Question :
MySQL Manual – Replication:
“Scale-out solutions – spreading the load among multiple slaves to
improve performance. In this environment, all writes and updates must
take place on the master server. Reads, however, may take place on one
or more slaves. “
I see how to setup replication which looks relatively simple, but I haven’t seen how an application should communicate to slaves.
I assume the application would have to determine which slave to read from? The application will also have to know which server is doing writes? Or is it possible to have the application send all queries to the Master and have reads proxied to slaves?
Answer :
I am adding an additional answer because Giovanni’s one is completely right, but it only defines why scaling, how to do HA on the master and on the slaves, and how to split read queries among the slaves from an architectural point of view. I think OP question was more about how to do the read-write split itself.
Then answer depends on the software stack used, but many MySQL connectors/ORMs/frameworks, etc. allows you to define several connections as read-write or read-only. For example, the PHP connector for MySQL has a plugin for read-write splitting that can send read-only statements or those marked so to a different connection.
If you connector does not support it, you can always use a fabric-aware connector, a framework that can handle HA and read-write split for you, among other things.
Of course, you can always program it manually just by opening two connections, and use one for writing and another for reading, but managing connections at low level (reopening them if they fail, retrying statements, etc.) can be tricky.
The main problem here is that doing read-write split transparently can lead to many problems because the replication protocol is not synchronous. That means that if you perform a read just after a write, it may not have been replicated to the slave yet. So, for reads that have to be up-to-date, you will have to send those to the master. You may also want to monitor your replication lag so that it never goes over the maximum limit that your application requires. Or, in some cases (think, for example, banking) you may want to avoid asynchronous replication completely and use other protocols.

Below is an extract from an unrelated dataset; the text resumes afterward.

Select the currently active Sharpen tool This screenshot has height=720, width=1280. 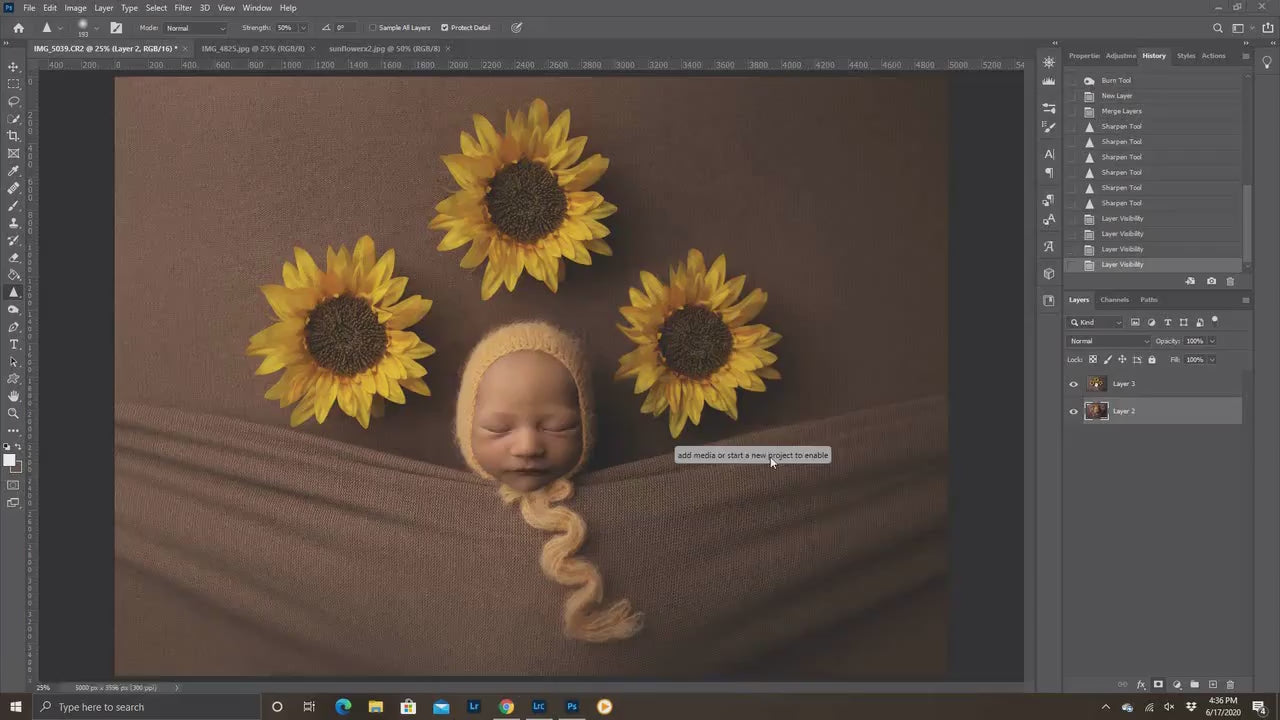click(13, 292)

Think that there may be many processes that are heavy, such as reports or analytics that may not be affected by the replication lag, and that can safely be offloaded to the slaves. You code should be able to be “intelligent” enough to decide which service to use: in most cases you cannot do it transparently.
A good solution is to define two datasources for the applications. One datasource pointing to master is for writing. One datasouce pointing to slave node is for reading. The applications must be aware that data can be delayed with respect to the master. There are applications that could tolerate a slight delay on data, and other applications that must be sure that read data are fresh. For example data that are updated infrequently can be always read from slave like bills of the previous month. Data that have just been inserted must be read from the master.
A Virtual IP is assigned to the master. Another vip is assigned to the slave. The applications connect to the master and slave using vip. So if master node changes, the vip can be assigned to the new master, and the application don’t have to be reconfigured. Using vips is usefull if slave is promoted to master, and master demoted to slave.
If you have more than one slave, a load balancer (aka haproxy) could be put before slaves. The vip for the slave can be assigned to the load balancer. When a connection toward slave is opened the load balancer hijacks the connection toward one of slaves.